» **EXTRACTED TEXT**:
[Begin]
Details
- Date: December 16, 2013 around 5:15 AM PST
- Location: West Service Road, Parañaque, Metro Manila
- Country: Philippines
- Operator: Don Mariano Transit Corporation
- Cause: Over speeding

Statistics
- Passengers: 42
- Deaths: 19
- Injured: 19
- Damage: 2 (a bus and a van)

= 2013 Metro Manila Skyway bus accident =

2013 vehicle crash in Parañaque, Metro Manila, Philippines

The 2013 Manila Skyway bus accident occurred on December 16, 2013, between Bicutan and Sucat Exits of South Luzon Expressway in Parañaque, Metro Manila, Philippines, after a bus fell off the Skyway, crushing a delivery van and fatally wounding the van's driver. 19 people died and 19 others were injured. The Highway Patrol Group-National Capital Region-South Luzon Expressway described the incident as the worst to have happened along the Skyway.

==Accident==
The accident occurred in the Manila suburb of Parañaque on December 16, 2013, at around 5:15 AM (PST). The bus, plying a route originating from Novaliches, Quezon City, and bound for Pacita Complex in San Pedro, Laguna, was traveling on Skyway, one of the longest flyovers in the world that runs above the South Luzon Expressway. The bus fell 6 m from Skyway and crashed on top of a van that was on a service road below. Eighteen passengers of the bus were killed. The driver of the bus, Carmelo Calatcat, later died on December 23. As a result of the accident, traffic was slowed down on the highway.

The bus unit involved was a front engine variant of Almazora City Star (body #861) in Isuzu FVR platform. The van, in question, was a Mitsubishi L300 Closed Van.

==Investigation==
The company that owned and operated the bus, Don Mariano Transit, had to suspend transit for thirty days for an investigation into the accident to be carried out. The former Department of Transportation and Communications now the Department of Transportation (Philippines) required the Land Transportation Franchising and Regulatory Board to suspend all of the 78 buses that Don Mariano Transit owned. The driver of the bus, Carmelo Calatcat, had to undergo a drug test. An audit of over 400,000 public utility buses was executed in Manila following the accident. The driver and operator of the bus faced charges by the authorities.

The Department of Labor and Employment admitted that Don Mariano Transit Corporation's Labor Standards Compliance Certificate was expired since July 2013. It was also reported that Don Mariano Transit did not pay its drivers their monthly salary.
[End]
» **DESCRIPTION OF THE TASK**:
In the article on the Skyway bus accident, how far did the bus fall from the Skyway? Rely only on the article above.

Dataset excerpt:
[Begin]
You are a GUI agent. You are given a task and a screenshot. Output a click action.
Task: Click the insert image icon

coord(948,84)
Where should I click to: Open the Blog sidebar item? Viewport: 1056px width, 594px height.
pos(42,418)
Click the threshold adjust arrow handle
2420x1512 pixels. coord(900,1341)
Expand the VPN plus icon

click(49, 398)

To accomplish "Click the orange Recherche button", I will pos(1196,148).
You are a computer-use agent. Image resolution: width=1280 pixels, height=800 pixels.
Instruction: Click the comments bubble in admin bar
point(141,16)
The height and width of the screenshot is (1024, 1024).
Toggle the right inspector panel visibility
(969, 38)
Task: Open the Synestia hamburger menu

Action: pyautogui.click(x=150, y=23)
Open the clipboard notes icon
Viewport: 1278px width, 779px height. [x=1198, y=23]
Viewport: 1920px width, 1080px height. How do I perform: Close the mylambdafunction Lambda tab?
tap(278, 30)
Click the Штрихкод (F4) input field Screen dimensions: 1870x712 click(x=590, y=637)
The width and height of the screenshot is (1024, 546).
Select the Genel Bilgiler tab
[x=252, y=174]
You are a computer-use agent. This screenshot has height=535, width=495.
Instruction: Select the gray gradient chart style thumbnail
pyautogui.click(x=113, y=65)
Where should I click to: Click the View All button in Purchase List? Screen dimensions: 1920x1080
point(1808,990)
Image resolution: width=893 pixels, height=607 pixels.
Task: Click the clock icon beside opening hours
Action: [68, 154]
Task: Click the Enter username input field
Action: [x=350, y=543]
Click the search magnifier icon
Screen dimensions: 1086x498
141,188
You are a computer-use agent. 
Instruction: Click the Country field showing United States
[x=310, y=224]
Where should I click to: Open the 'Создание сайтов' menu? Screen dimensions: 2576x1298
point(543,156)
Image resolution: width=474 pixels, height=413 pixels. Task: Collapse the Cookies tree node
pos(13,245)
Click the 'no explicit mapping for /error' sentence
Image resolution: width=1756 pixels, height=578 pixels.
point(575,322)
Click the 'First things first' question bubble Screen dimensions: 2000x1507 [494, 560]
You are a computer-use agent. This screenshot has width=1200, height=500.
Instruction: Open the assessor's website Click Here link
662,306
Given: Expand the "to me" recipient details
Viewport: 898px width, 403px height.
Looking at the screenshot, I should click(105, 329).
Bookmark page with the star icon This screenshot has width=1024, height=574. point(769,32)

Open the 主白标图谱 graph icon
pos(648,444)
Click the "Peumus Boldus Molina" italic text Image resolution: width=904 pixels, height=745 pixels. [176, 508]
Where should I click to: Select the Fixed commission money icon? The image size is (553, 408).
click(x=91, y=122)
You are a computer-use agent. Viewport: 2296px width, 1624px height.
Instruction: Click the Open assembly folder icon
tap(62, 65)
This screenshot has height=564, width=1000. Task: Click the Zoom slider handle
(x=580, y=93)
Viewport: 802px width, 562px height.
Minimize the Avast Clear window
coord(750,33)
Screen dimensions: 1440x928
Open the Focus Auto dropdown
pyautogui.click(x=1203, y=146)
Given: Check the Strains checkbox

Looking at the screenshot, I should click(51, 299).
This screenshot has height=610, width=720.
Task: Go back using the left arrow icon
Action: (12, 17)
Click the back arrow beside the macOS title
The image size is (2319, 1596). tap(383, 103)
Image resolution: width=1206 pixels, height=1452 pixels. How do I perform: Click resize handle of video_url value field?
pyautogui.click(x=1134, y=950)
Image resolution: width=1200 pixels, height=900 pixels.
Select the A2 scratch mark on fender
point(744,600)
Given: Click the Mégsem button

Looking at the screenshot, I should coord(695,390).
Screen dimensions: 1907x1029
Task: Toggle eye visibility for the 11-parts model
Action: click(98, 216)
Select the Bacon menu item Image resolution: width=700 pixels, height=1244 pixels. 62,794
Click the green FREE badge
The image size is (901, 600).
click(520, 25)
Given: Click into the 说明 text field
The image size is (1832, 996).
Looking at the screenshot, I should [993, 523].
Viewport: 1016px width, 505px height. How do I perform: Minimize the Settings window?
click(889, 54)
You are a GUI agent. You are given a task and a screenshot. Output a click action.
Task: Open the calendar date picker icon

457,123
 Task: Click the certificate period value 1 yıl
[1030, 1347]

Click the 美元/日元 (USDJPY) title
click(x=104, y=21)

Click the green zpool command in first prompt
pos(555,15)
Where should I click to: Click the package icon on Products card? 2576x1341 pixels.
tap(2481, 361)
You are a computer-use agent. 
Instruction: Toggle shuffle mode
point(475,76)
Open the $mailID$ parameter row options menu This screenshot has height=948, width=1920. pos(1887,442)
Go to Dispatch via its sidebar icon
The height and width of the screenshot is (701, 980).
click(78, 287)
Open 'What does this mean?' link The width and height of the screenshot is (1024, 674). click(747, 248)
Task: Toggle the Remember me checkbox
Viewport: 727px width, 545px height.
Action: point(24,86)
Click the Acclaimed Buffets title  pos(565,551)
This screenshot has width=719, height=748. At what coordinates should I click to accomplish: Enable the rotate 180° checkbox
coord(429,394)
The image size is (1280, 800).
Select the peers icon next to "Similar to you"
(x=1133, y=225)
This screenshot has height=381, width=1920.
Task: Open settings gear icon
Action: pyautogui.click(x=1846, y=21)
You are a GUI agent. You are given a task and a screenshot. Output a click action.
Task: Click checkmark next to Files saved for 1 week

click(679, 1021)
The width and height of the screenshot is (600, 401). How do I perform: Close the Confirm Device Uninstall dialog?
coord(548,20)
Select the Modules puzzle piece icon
[End]
» **RESPONSE TO THE EXERCISE**:
6 m